(Aim of the task):
Could you print the data that follows exactly as given?

(Input data):
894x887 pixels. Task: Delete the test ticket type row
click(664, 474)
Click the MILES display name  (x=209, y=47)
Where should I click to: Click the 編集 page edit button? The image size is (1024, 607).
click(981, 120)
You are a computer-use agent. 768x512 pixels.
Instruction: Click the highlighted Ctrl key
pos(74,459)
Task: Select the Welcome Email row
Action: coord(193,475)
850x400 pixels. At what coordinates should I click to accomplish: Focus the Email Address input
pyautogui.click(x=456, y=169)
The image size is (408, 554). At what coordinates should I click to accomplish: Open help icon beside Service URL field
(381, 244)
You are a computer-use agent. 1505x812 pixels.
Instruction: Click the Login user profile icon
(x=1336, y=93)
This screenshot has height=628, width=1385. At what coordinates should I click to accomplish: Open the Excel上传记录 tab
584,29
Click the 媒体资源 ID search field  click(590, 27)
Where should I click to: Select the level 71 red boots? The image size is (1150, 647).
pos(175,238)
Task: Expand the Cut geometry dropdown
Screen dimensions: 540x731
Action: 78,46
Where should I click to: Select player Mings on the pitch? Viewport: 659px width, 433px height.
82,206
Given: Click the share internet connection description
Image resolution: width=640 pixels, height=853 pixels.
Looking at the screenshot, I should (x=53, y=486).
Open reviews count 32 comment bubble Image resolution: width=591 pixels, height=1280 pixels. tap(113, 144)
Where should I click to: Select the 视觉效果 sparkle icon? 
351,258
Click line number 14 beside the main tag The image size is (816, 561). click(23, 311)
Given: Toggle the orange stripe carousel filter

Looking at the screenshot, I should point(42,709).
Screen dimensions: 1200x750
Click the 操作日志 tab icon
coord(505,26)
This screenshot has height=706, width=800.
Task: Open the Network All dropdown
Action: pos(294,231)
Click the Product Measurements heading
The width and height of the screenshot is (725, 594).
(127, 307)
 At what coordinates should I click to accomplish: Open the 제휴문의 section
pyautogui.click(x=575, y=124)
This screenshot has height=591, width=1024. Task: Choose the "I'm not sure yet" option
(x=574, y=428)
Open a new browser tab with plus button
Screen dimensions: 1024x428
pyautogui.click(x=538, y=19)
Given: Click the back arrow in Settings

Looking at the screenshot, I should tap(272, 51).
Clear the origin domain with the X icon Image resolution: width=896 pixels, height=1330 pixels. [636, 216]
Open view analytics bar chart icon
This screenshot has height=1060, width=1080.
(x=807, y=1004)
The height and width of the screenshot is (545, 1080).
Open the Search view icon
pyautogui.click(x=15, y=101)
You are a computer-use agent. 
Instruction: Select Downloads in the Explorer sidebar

(Exercise answer):
894x887 pixels. Task: Delete the test ticket type row
click(664, 474)
Click the MILES display name  (x=209, y=47)
Where should I click to: Click the 編集 page edit button? The image size is (1024, 607).
click(981, 120)
You are a computer-use agent. 768x512 pixels.
Instruction: Click the highlighted Ctrl key
pos(74,459)
Task: Select the Welcome Email row
Action: coord(193,475)
850x400 pixels. At what coordinates should I click to accomplish: Focus the Email Address input
pyautogui.click(x=456, y=169)
The image size is (408, 554). At what coordinates should I click to accomplish: Open help icon beside Service URL field
(381, 244)
You are a computer-use agent. 1505x812 pixels.
Instruction: Click the Login user profile icon
(x=1336, y=93)
This screenshot has height=628, width=1385. At what coordinates should I click to accomplish: Open the Excel上传记录 tab
584,29
Click the 媒体资源 ID search field  click(590, 27)
Where should I click to: Select the level 71 red boots? The image size is (1150, 647).
pos(175,238)
Task: Expand the Cut geometry dropdown
Screen dimensions: 540x731
Action: 78,46
Where should I click to: Select player Mings on the pitch? Viewport: 659px width, 433px height.
82,206
Given: Click the share internet connection description
Image resolution: width=640 pixels, height=853 pixels.
Looking at the screenshot, I should (x=53, y=486).
Open reviews count 32 comment bubble Image resolution: width=591 pixels, height=1280 pixels. tap(113, 144)
Where should I click to: Select the 视觉效果 sparkle icon? 
351,258
Click line number 14 beside the main tag The image size is (816, 561). click(23, 311)
Given: Toggle the orange stripe carousel filter

Looking at the screenshot, I should point(42,709).
Screen dimensions: 1200x750
Click the 操作日志 tab icon
coord(505,26)
This screenshot has height=706, width=800.
Task: Open the Network All dropdown
Action: pos(294,231)
Click the Product Measurements heading
The width and height of the screenshot is (725, 594).
(127, 307)
 At what coordinates should I click to accomplish: Open the 제휴문의 section
pyautogui.click(x=575, y=124)
This screenshot has height=591, width=1024. Task: Choose the "I'm not sure yet" option
(x=574, y=428)
Open a new browser tab with plus button
Screen dimensions: 1024x428
pyautogui.click(x=538, y=19)
Given: Click the back arrow in Settings

Looking at the screenshot, I should tap(272, 51).
Clear the origin domain with the X icon Image resolution: width=896 pixels, height=1330 pixels. [636, 216]
Open view analytics bar chart icon
This screenshot has height=1060, width=1080.
(x=807, y=1004)
The height and width of the screenshot is (545, 1080).
Open the Search view icon
pyautogui.click(x=15, y=101)
You are a computer-use agent. 
Instruction: Select Downloads in the Explorer sidebar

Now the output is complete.